How can return on investment (ROI) calculations be manipulated?

Modified on Tue, 17 Jul 2018 at 09:47 AM

Return on equity (ROE) is a ratio that provides investors with insight into how efficiently a company (or more specifically, its management team) is handling the money that shareholders have contributed to it. In other words, it measures the profitability of a corporation in relation to stockholders’ equity. The higher the ROE, the more efficient a company's management is at generating income and growth from its equity financing. 

Below are examples of how to calculate ROE.

Calculating ROE

The most basic formula to calculate ROE consists of inserting net income for a company as the numerator, which is the bottom-line profit (before common-stock dividends are paid) reported on a firm’s income statement. Free cash flow (FCF) is another form of profitability and can be used instead of net income.

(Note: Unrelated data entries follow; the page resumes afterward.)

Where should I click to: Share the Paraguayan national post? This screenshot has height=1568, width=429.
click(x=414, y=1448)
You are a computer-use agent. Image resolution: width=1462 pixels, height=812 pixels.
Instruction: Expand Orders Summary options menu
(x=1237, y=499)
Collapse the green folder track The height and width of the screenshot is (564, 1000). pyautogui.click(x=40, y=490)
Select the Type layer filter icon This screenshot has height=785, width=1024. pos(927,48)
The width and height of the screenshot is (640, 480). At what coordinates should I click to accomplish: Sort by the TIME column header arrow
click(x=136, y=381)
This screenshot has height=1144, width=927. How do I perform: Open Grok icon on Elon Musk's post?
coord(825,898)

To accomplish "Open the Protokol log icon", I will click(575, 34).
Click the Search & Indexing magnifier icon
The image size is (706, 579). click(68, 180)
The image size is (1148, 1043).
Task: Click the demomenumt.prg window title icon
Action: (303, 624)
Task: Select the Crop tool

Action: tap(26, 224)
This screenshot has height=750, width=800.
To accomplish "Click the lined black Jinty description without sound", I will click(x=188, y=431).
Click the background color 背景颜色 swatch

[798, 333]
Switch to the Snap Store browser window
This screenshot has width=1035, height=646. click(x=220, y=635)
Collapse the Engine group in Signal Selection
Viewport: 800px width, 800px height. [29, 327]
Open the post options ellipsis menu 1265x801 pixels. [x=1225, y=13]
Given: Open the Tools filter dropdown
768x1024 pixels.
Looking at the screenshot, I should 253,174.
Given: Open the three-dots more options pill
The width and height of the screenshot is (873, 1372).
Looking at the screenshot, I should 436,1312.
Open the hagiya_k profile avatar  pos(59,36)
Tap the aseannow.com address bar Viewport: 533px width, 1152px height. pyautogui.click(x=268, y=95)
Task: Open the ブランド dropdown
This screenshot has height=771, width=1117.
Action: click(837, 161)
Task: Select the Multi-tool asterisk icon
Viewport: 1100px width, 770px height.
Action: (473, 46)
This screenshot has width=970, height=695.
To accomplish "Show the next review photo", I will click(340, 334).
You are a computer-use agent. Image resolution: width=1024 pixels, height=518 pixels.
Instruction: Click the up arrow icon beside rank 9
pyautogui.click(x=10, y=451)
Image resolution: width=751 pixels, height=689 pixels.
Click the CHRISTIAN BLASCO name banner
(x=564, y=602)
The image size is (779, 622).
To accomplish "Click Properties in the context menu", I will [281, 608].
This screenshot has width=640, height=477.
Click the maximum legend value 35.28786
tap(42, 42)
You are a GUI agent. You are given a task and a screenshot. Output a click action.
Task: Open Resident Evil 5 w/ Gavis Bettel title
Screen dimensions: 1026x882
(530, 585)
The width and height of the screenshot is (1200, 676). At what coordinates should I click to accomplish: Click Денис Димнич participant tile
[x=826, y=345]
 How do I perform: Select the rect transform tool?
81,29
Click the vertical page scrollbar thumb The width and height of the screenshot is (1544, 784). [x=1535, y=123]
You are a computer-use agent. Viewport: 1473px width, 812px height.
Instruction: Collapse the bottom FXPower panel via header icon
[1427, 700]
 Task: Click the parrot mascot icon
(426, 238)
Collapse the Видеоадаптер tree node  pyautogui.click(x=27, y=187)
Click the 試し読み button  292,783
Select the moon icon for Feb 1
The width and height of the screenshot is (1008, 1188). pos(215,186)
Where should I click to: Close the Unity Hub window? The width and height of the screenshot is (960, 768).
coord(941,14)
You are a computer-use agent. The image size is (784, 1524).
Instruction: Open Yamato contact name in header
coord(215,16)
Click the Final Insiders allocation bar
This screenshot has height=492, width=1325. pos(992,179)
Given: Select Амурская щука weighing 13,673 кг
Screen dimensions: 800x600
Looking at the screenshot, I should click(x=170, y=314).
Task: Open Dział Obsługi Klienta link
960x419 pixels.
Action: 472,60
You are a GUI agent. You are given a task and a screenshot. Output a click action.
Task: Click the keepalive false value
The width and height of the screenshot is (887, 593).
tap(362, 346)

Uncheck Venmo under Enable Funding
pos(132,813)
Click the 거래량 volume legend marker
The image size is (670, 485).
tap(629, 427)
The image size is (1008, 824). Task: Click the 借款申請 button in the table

The denominator for ROE is equity, or more specifically shareholders’ equity. Shareholders’ equity is assets minus liabilities on a firm’s balance sheet and is the accounting value that is left for shareholders should a company settle its liabilities with its reported assets.

As a result, ROE = net income ÷ shareholders’ equity

(Note: ROE is not to be confused with return on total assets (ROTA). While it is also a profitability metric, ROTA – as the name indicates – is calculated by taking a company's earnings before interest and taxes (EBIT) and dividing it by the company's total assets.)